Born in Inverell in 1896, Arthur Clive Gentle grew up in Mount McDonald, near Cowra, where he attended to local public school.
When Arthur was just nine years old his father, Arthur snr, died from a long standing heart condition. Arthur snr had been an employee of the Australian Postal Service. He worked in the Electric Telegraph Department in Inverell, Armidale and Sydney.
Young Arthur followed in his father’s footsteps, training as a wireless telegraphist after completing his schooling. At the time of his enlistment in August 1915 he was working as a junior assistant at Orange Post Office.
Because Arthur was under the age of 21, his mother, Edith Emily Green, was obliged to provide her written consent to his enlistment.
Arthur spent three months at Army Training Camp, before embarking SS Hawkes Bay in Sydney in November 1915. Private Gentle served in Egypt, Sinai and Palestine with the Australian Light Horse.
In June 1916 Arthur was admitted to the 3rd General Hospital in Port Said with burnt feet. He was discharged one month later and taken on strength with the 2nd Light Horse Training Regiment at Tel-el-Kebir.
In October 1916 Private Gentle qualified as a Signaller.
On 28 March 1918 Arthur was wounded in action during the first Battle of Amman. He was admitted to 14th Australian General Hospital in Port Said with gunshot wounds to both legs and his left thigh. Arthur recovered from his injuries and rejoined his regiment in July 1918.
Three months later Signaller Gentle was admitted to the 47th Stationary Hospital in Palestine suffering from malaria. On 21 October 1918 Arthur succumbed to the disease. He was buried in the Gaza War Cemetery the following day; Chaplain ER Lockyer officiated at the funeral.
Arthur Clive Gentle is commemorated on panel number 5 on the Roll of Honour at the Australian War Memorial in Canberra.
Arthur’s WWI service medals were issued to his mother, Edith, and are now held at the Australian War Memorial.

Excerpted records -
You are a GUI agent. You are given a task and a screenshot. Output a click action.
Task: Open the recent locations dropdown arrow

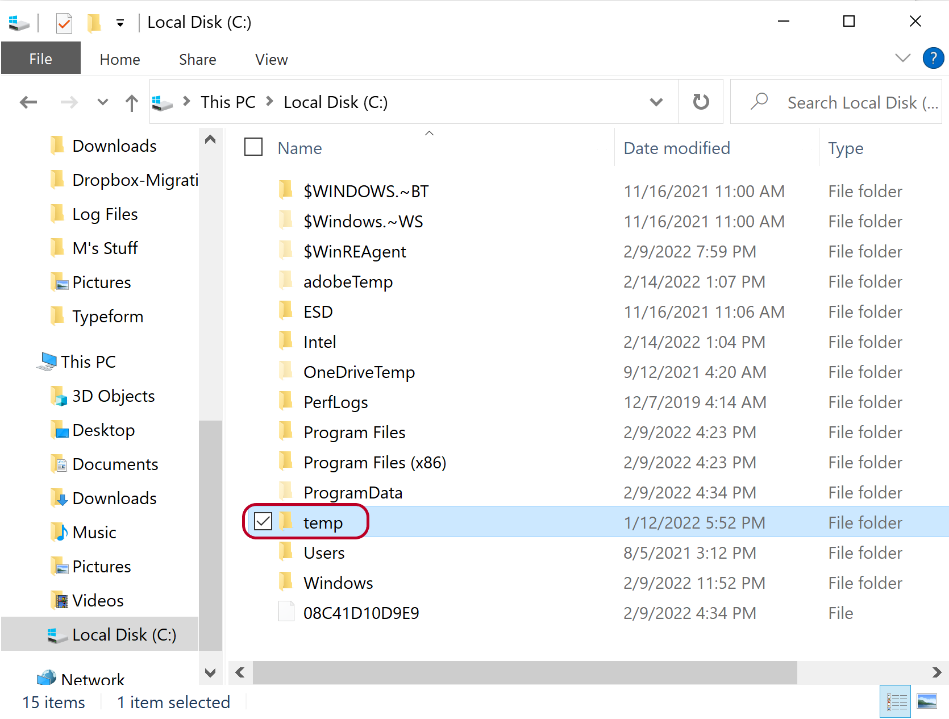tap(102, 102)
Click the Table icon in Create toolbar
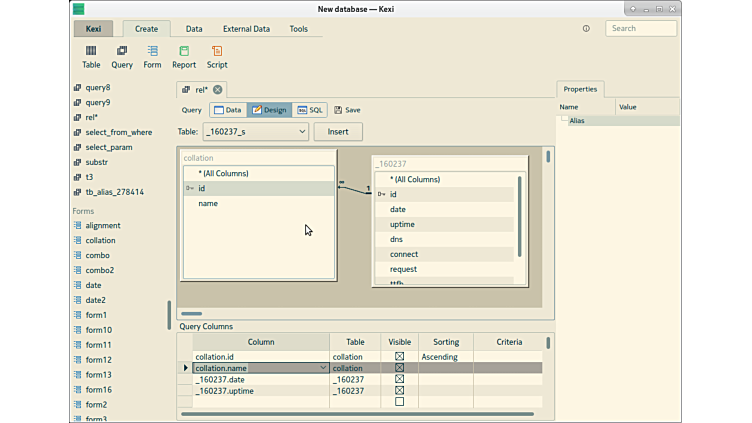 91,56
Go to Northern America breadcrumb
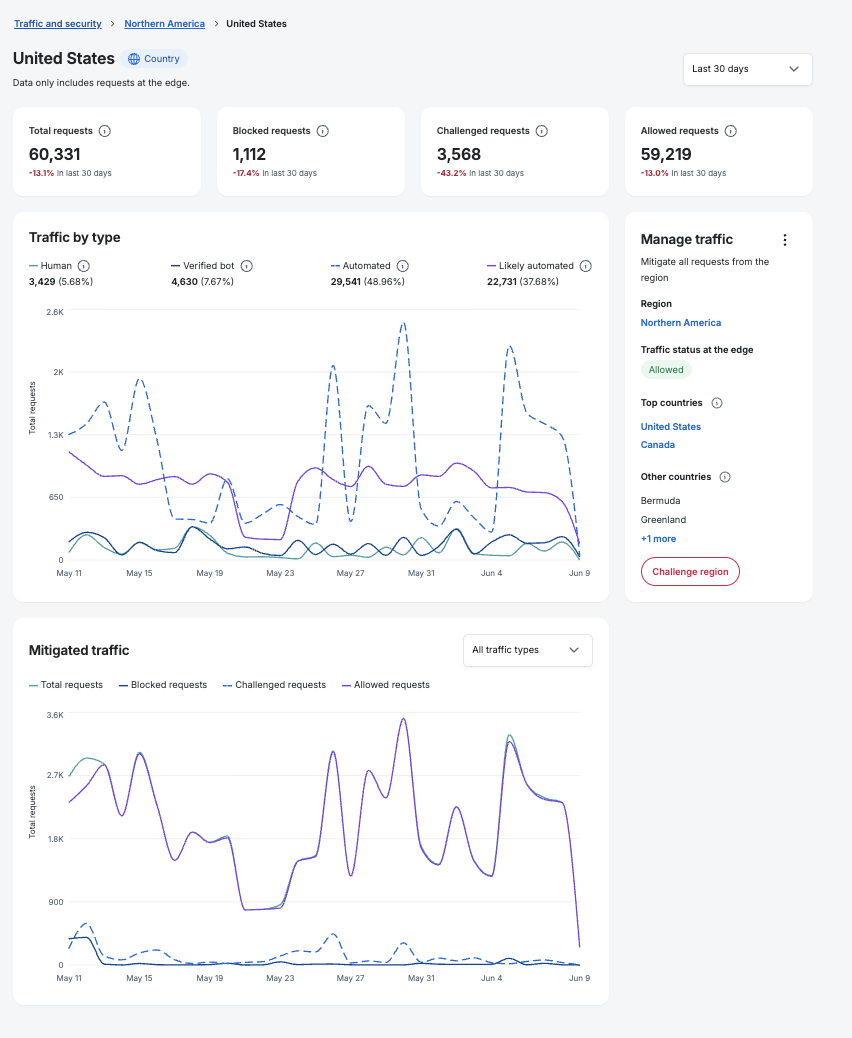This screenshot has width=852, height=1038. [x=164, y=24]
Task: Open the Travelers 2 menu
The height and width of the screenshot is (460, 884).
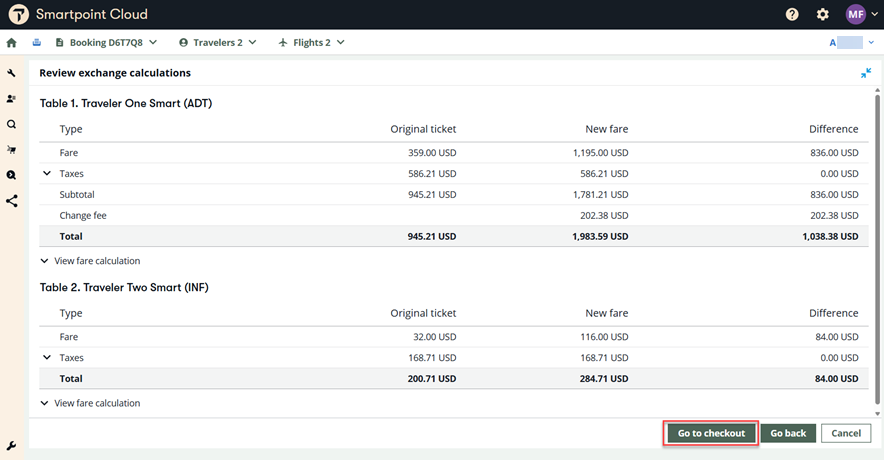Action: click(217, 43)
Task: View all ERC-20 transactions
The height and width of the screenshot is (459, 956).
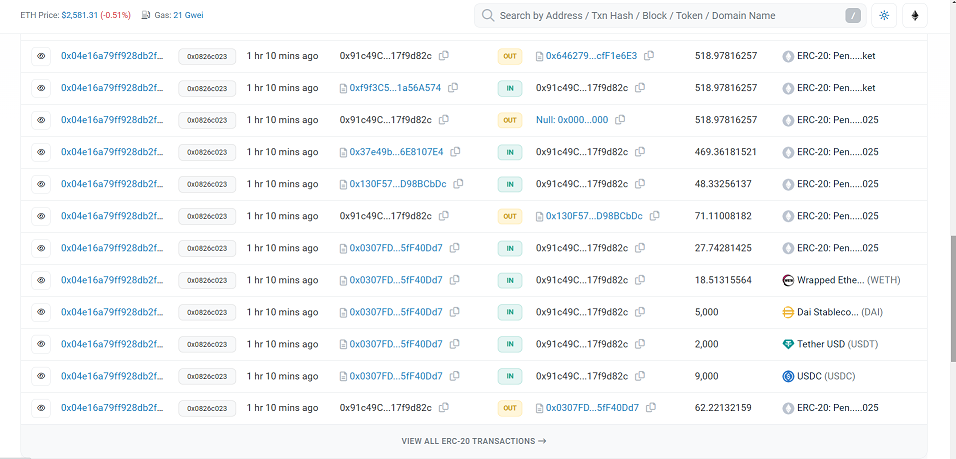Action: [474, 441]
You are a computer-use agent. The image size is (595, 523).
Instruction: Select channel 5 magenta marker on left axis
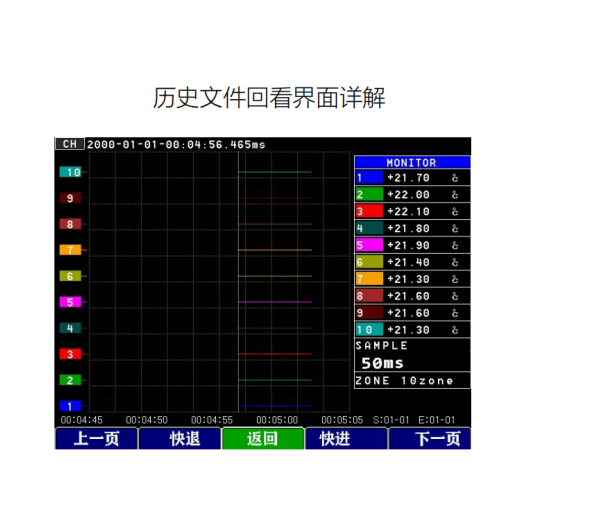(x=71, y=302)
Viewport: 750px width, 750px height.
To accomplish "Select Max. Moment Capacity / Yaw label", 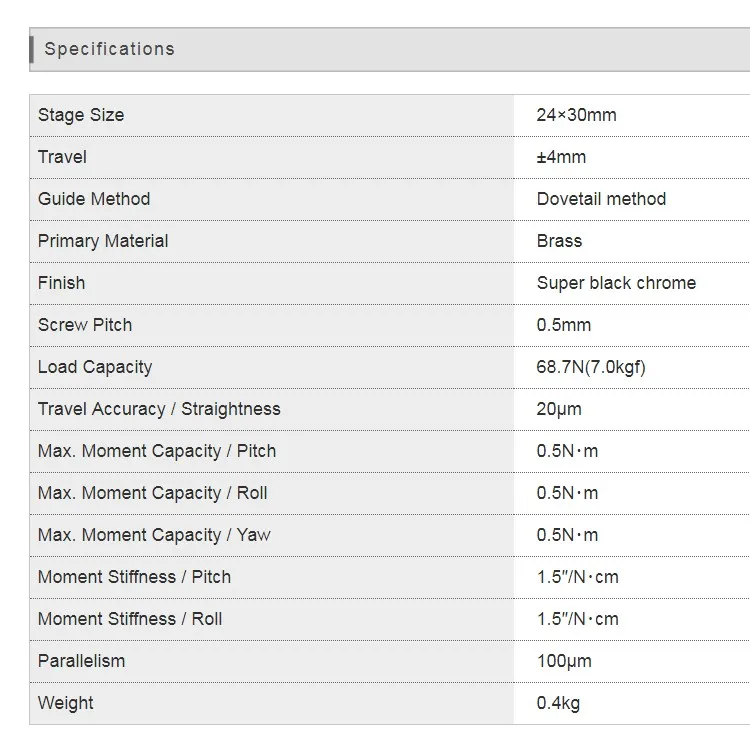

What is being asked - Duplicate the part of the passage about Arthur Clive Gentle between "In June 1916" and "Regiment at Tel-el-Kebir.", inclusive.

Expected output -
In June 1916 Arthur was admitted to the 3rd General Hospital in Port Said with burnt feet. He was discharged one month later and taken on strength with the 2nd Light Horse Training Regiment at Tel-el-Kebir.